O Diário Catarinense traz neste domingo um balanço da década do futebol barriga verde, definitivamente um período de recuperação para os clubes de lá. E, dado preocupante, a diferença entre Santa Catarina e o Paraná diminuiu muito – por competência deles, incompetência nossa.
Os números são claros. Em 2001, havia três paranaenses na Série A (Atlético, Coritiba e Paraná) e nenhum catarinense. Na B tínhamos Malutrom e Londrina, enquanto eles estavam lá com Avaí, Figueirense, Criciúma e Joinville. Na C, dois para cada lado: União Bandeirante e Iraty; Marcílio Dias e Tubarão. O futebol paranaense levava tímida vantagem numérica (7 a 6) e ampla vantagem qualitativa.
Para 2011, o cenário é bem diferente. Serão dois de cada UF na Série A, Coritiba e Atlético; Avaí e Figueirense. Na B, nova igualdade, com Paraná e Criciúma. Na C os catarinenses estão sozinhos, com Joinville e Chapecoense. Na D serão dois times por estado. O que aponta uma vantagem catarinense em quantidade (7 a 5) e na melhor das hipóteses um empate técnico em qualidade.
Este placar foi sendo revertido pouco a pouco. Na primeira metade da década, colhemos os frutos da reorganização de meados dos anos 90, especialmente da dupla Atletiba. O Atlético ganhou um Brasileiro, foi vice em outro, jogou duas Libertadores. O Coritiba foi uma vez ao torneio sul-americano. Enquanto isso, os catarinenses construíam a base da sua reação com dois títulos de Série B (Figueirense em 2001 e Criciúma em 2002).
Na segunda metade da década, claramente o placar mudou. O Figueirense chegou à final da Copa do Brasil de 2007, estágio ainda não alcançado por nenhum dos nossos clubes. Pelo lado paranaense, dois títulos de Série B, uma participação na Libertadores com o Paraná, dois rebaixamentos e o esvaziamento cada vez mais acentuado do futebol no interior. A gangorra foi se invertendo sem que o futebol paranaense percebesse.
Dois fatores apontados na matéria do DC são cruciais para o avanço dos clubes catarinenses e podem servir de parâmetro para a reação paranaense.

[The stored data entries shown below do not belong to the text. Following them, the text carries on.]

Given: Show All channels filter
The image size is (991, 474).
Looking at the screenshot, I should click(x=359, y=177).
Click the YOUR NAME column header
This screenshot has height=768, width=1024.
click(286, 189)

O primeiro é a combinação entre investimento em time e estrutura. Antenor Angeloni, dono da rede de supermercados que leva o seu sobrenome, assumiu o Criciúma logo após o Campeonato Catarinense. Ele já havia dirigido o Tigre em três oportunidades, a última em 1984 – nessas passagens, mudou o nome do clube de Comercial para Criciúma Esporte Clube e definiu como cores oficiais o amarelo e o preto. Foi cuidar dos seus negócios, ganhar dinheiro e agora resolveu dedicar-se novamente ao futebol.
Logo de cara conseguiu o acesso à Série B. Paralelamente, iniciou um investimento estimado em R$ 17 milhões na construção de um centro de treinamento e na reforma do estádio Heriberto Hulse. A meta é simples, formar jogadores capazes de suprir as necessidades imediatas do clube dentro de campo e dar retorno financeiro em negociações. Figueirense e Avaí fizeram investimentos similares nos últimos anos, o que explica seus bons resultados. Claro, vale a ressalva de que o Figueirense não preparou bem a reposição do time vice-campeão da Copa do Brasil, algo determinante para seu rebaixamento.
Outro ponto é a identificação dos clubes com suas cidades. Embora os times cariocas e gaúchos tenham grandes torcidas por todo o estado, Santa Catarina tem a tradição de apoiar suas equipes locais e há a cultura de empresas da região investirem no esporte. Figueira (Taschibra), Avaí (Intelbras), Criciúma (Carvão) e JEC (Taipa) têm patrocinadores catarinenses, só para ficar no exemplo do futebol. No Paraná, estes patrocínios são raros e os próprios clubes não fazem questão de criar vínculo, vide o nomadismo de Aurélio Almeida e Adap, os inúmeros times de Cascavel e Maringá ou a recente ida de Sérgio Malucelli para Londrina.
Por muitos anos o futebol paranaense sustentou a ilusão de que poderia equiparar-se ao gaúcho. Hoje, tem o Atlético estável, o Coritiba oscilando muito e todos os demais, em maior ou menor grau, lutando para sobreviver. Seria bom se os dirigentes do estado, na próxima vez que pegarem a BR-101 (carinhosamente conhecida por Briói) para curtir as lindas praias catarinenses, prestassem atenção também no exemplo de profissionalismo do futebol barriga verde.